* **WHAT TO DO**: Say how many lines in the data below contain the word "This", and give no other text.

* **DATA RECORDS**:
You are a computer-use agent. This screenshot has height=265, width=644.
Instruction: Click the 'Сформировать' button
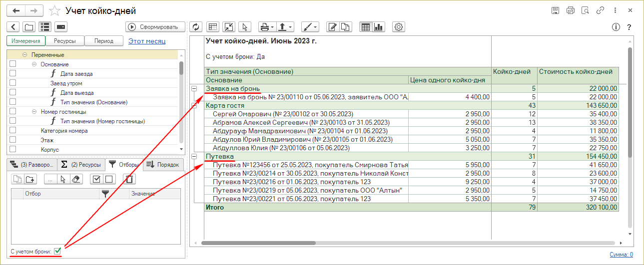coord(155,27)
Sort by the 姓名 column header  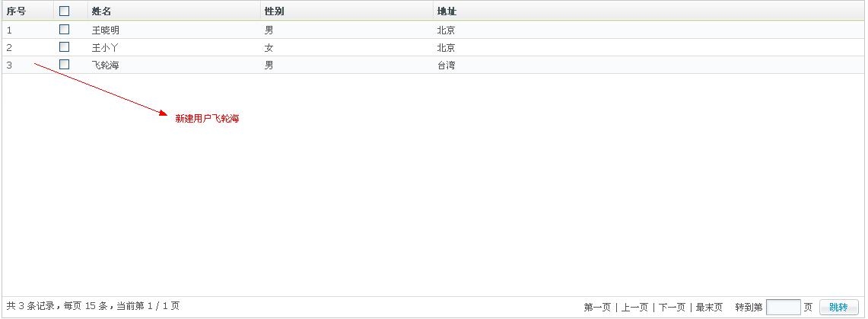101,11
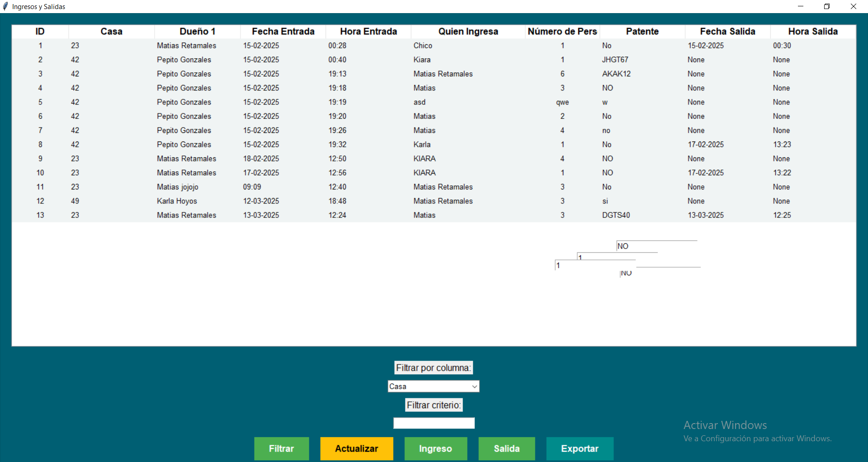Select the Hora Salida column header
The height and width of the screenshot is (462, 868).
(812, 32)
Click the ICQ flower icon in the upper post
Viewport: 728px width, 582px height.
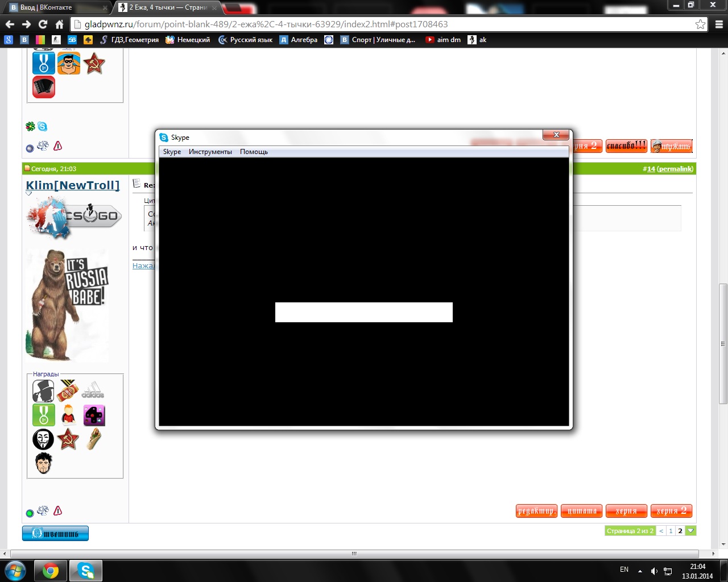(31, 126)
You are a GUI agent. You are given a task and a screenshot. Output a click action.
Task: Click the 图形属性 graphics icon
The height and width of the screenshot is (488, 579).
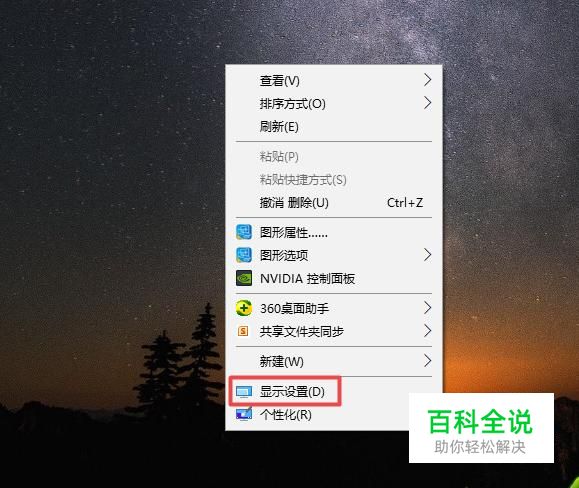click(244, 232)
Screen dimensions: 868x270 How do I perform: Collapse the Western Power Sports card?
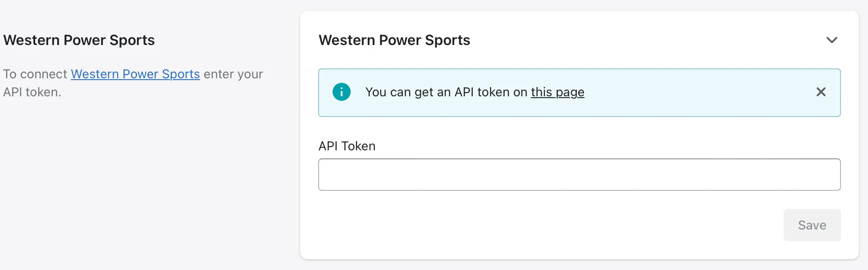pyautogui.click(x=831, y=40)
...
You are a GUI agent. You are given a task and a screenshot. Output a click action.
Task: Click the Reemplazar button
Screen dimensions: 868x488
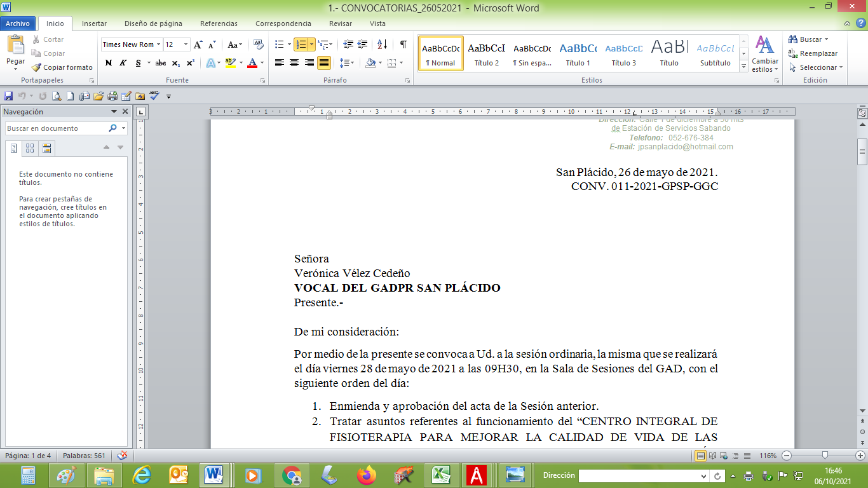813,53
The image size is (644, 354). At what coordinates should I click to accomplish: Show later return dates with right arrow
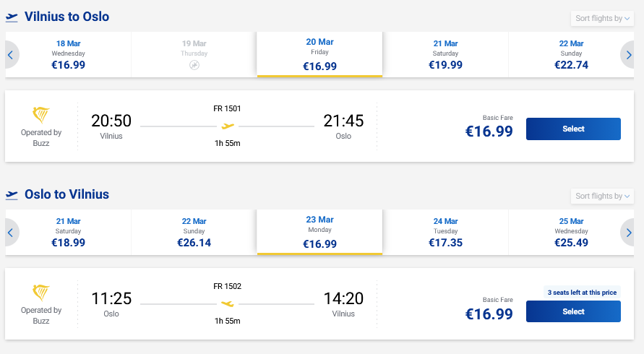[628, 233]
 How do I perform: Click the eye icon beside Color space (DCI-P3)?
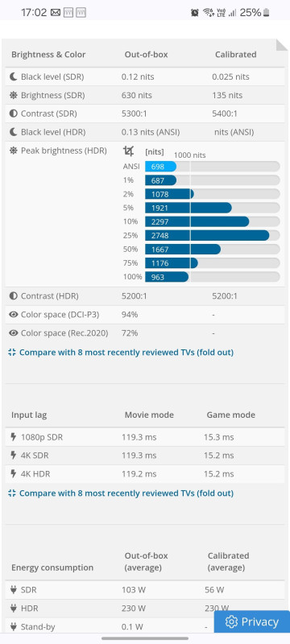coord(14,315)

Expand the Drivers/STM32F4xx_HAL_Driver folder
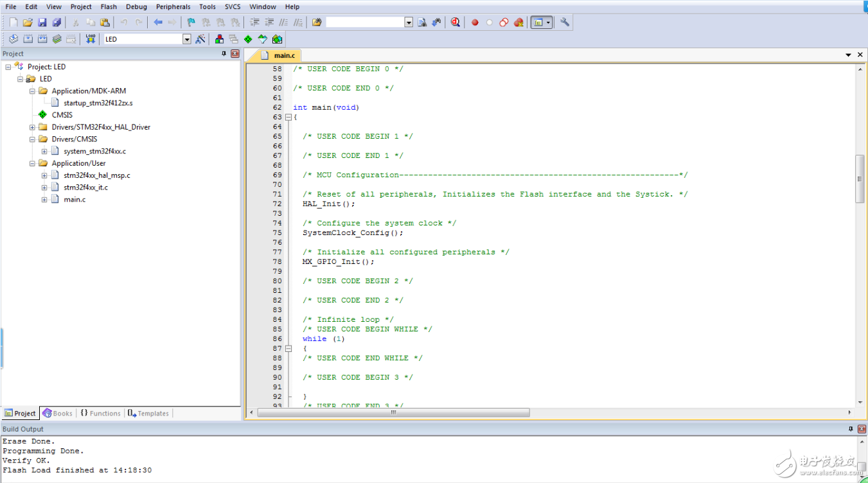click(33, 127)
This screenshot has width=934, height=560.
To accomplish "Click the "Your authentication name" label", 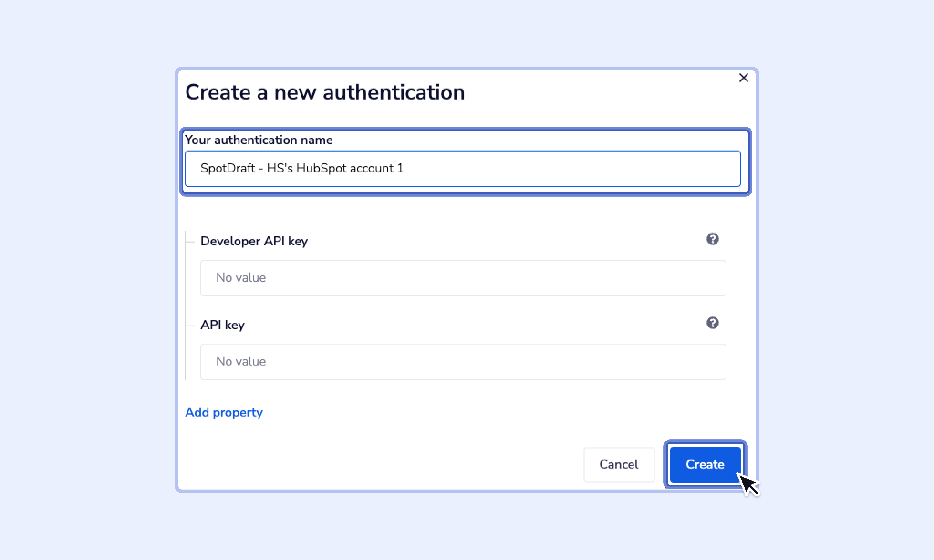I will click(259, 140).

* **FINAL ANSWER**: 2